Now, we show what our configuration objects and files look like.
Configuration objects and files
===============================
A configuration file is simply a pure Python file that sets the attributes
of a global, pre-created configuration object. This configuration object is a
:class:`~IPython.config.loader.Config` instance. While in a configuration
file, to get a reference to this object, simply call the :func:`get_config`
function. We inject this function into the global namespace that the
configuration file is executed in.
Here is an example of a super simple configuration file that does nothing::
c = get_config()
Once you get a reference to the configuration object, you simply set
attributes on it. All you have to know is:
* The name of each attribute.
* The type of each attribute.
The answers to these two questions are provided by the various
:class:`~IPython.config.configurable.Configurable` subclasses that an
application uses. Let's look at how this would work for a simple component
subclass::
# Sample component that can be configured.
from IPython.config.configurable import Configurable
from IPython.utils.traitlets import Int, Float, Str, Bool
class MyClass(Configurable):
name = Str('defaultname', config=True)
ranking = Int(0, config=True)
value = Float(99.0)
# The rest of the class implementation would go here..
In this example, we see that :class:`MyClass` has three attributes, two
of whom (``name``, ``ranking``) can be configured. All of the attributes
are given types and default values.
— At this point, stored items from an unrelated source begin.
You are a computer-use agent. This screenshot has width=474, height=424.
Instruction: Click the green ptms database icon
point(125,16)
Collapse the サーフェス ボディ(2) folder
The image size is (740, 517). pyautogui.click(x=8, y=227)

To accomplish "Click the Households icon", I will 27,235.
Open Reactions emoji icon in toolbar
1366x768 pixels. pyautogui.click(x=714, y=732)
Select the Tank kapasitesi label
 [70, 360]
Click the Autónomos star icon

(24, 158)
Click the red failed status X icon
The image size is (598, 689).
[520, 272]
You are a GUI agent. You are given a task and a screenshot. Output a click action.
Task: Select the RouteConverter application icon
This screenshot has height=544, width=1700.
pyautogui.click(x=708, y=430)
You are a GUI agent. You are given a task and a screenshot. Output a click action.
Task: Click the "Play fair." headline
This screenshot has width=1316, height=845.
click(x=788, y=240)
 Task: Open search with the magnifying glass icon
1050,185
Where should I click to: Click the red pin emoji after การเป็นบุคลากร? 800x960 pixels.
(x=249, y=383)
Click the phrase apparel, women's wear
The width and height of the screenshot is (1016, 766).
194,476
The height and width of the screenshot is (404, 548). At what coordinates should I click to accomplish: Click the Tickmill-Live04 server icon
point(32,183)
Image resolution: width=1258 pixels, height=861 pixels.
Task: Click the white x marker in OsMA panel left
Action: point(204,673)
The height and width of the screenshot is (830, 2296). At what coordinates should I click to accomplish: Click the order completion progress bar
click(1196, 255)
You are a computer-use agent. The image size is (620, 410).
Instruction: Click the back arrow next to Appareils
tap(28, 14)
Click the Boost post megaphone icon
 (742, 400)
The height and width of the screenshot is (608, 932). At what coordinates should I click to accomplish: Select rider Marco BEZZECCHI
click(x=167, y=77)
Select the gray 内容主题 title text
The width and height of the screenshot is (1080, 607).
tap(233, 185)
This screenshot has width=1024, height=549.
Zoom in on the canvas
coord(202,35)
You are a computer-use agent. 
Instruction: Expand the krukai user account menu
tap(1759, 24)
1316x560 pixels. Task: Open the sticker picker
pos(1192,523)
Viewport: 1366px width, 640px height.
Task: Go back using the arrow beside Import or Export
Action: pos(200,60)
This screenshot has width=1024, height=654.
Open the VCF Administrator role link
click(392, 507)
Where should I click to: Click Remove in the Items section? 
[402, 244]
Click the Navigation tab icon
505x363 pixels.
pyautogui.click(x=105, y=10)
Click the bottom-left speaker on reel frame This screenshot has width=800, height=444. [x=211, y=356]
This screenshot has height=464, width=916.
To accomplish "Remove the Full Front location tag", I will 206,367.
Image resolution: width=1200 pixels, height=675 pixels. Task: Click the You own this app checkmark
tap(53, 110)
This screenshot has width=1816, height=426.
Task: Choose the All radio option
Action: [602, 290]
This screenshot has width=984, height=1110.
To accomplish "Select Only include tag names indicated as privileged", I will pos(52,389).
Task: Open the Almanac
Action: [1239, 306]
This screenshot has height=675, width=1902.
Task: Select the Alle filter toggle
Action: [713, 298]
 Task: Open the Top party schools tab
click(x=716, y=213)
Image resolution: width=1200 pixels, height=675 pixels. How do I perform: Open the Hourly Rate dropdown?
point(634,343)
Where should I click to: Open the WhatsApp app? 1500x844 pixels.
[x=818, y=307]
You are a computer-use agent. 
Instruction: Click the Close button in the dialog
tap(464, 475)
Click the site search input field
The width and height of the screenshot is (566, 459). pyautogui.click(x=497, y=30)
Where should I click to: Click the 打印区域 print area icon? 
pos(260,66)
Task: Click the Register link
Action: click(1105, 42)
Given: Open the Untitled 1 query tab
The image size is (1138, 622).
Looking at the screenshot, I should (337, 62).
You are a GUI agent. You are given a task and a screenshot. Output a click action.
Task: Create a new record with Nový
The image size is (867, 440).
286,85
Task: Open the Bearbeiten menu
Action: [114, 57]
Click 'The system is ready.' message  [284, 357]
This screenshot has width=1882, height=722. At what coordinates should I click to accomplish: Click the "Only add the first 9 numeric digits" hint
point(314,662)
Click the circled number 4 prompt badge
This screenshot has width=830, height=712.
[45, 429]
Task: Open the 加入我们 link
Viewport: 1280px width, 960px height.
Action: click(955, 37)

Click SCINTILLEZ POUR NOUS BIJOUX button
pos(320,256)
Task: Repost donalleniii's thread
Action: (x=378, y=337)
If a :class:`MyClass` is instantiated,
but not configured, these default values will be used. But let's see how
to configure this class in a configuration file::
# Sample config file
c = get_config()
c.MyClass.name = 'coolname'
c.MyClass.ranking = 10
After this configuration file is loaded, the values set in it will override
the class defaults anytime a :class:`MyClass` is created. Furthermore,
these attributes will be type checked and validated anytime they are set.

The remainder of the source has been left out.